Subtests are sorted by the absolute value of the size of the standardized retest effect.
Additional analyses. The model-estimated mean retest effect among participants from the largest dataset (N = 406) was 0.7 MMSE points (95% CI: 0.4, 0.9). Quantile regressions revealed similar magnitudes of retest at the 30th (0.42 MMSE points, 95% CI: −0.06, 0.9), 50th (0.46 MMSE points, 95% CI: −0.02, 0.9) and 70th percentiles (0.65 MMSE points, 95% CI: 0.05, 1.3), suggesting the presence of retest effects across the entire cognitive spectrum from severe to mild cases of AD dementia.
Discussion
We assessed retest effects by leveraging a large sample of individuals with AD dementia, including those who may have severe episodic memory impairments. This sample demonstrated a statistically significant improvement in MMSE scores, on average, between the first and subsequent visits, consistent with influences from aspects of the testing context on retest effects. By contrasting people with very poor recall (none of three words recalled on MMSE task) versus other people with at least one word recalled, we may infer the presence of some procedural memory and the possible effects of memory for, or familiarity with, the testing context as at least a partial explanation of the observed practice or retest effect observed in this sample. In fact, if people with no baseline short-term recall have zero capacity for episodic memory, then we might infer that at least 64% (0.09/0.14) of the retest effect in patients with dementia reflects procedural memory and the remaining third reflects episodic memory. Our results are consistent with the hypothesis that episodic memory for test content is not solely responsible for retest effects, but rather procedural memory and memory for context contributes to the observed retest effects in longitudinal studies.
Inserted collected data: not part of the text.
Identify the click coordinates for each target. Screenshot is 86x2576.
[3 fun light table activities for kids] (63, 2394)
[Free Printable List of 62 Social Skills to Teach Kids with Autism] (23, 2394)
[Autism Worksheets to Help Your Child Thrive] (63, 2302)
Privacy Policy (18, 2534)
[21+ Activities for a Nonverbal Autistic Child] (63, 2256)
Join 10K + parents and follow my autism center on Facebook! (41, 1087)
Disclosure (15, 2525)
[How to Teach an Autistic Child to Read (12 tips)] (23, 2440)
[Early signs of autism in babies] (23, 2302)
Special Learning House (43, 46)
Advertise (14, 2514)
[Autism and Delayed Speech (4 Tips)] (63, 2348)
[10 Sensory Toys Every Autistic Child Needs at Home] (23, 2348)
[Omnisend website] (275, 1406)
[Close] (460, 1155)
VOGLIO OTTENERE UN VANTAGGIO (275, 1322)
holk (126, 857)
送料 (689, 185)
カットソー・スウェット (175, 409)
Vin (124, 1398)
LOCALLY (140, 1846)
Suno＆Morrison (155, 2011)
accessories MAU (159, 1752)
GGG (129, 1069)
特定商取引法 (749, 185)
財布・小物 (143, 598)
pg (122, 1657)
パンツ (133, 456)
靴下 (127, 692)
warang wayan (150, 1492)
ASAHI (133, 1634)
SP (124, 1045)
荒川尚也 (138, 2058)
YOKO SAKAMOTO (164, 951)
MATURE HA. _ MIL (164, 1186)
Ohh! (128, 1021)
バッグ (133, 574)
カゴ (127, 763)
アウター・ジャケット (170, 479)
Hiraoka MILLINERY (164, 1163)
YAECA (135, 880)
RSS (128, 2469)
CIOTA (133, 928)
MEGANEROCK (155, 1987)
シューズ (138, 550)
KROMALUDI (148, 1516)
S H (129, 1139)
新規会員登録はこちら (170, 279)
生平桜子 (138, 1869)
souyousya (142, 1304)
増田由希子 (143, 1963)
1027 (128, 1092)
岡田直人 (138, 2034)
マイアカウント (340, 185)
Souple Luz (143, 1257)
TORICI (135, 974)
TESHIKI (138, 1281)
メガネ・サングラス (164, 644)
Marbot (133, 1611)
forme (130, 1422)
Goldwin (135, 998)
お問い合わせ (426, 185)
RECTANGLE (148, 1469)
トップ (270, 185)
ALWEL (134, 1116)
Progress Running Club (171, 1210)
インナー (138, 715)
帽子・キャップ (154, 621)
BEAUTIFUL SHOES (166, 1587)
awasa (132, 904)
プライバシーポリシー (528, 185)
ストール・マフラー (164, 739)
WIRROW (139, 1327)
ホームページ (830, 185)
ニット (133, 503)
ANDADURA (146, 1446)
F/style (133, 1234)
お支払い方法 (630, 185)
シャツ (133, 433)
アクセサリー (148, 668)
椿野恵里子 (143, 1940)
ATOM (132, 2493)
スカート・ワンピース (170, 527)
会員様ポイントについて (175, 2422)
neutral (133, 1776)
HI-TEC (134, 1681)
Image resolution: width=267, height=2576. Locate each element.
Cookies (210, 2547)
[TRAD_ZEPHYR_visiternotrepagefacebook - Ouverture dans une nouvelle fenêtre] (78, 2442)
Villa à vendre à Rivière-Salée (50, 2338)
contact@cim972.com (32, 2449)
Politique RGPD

Unlike most studies of retest effects, which have focused on cognitively healthy older adults, in the present study we examined effects of retesting in older adults with dementia [8]. Older adults with dementia may have limited capacity to learn and synthesize information after repeated testing. Our study demonstrated that retest effects in samples of people with dementia are non-trivial, even though they may be smaller (0.11 SD units) than in groups of people without dementia (0.60 SD units) [19]. Despite, a relative lack of attention for retest effects in people with AD, they have been documented in early trials of tacrine in AD [23] and clinical trials of cholinesterase inhibitors in which even the control group improved during the trial [24, 25]—although in such settings retest might be attributable to effects of the medication rather than content or context of the battery. Other studies using the MMSE in people with dementia have observed robust practice effects [26], but other studies that used other, often more difficult, tests have not observed practice effects in people with dementia [27–29]. Our estimated retest effect among people with dementia may even be an underestimate: in another sample of patients with dementia, Abner and colleagues [2] reported a baseline to follow-up change of about 0.2 SD units among participants, many of whom had dementia. One potential explanation for the lower retest effect observed in the present study relative to other studies of retest effects in people with dementia is that we cannot be certain whether the sample was subject to some pre-screening testing not included in the Clinical Path institute data.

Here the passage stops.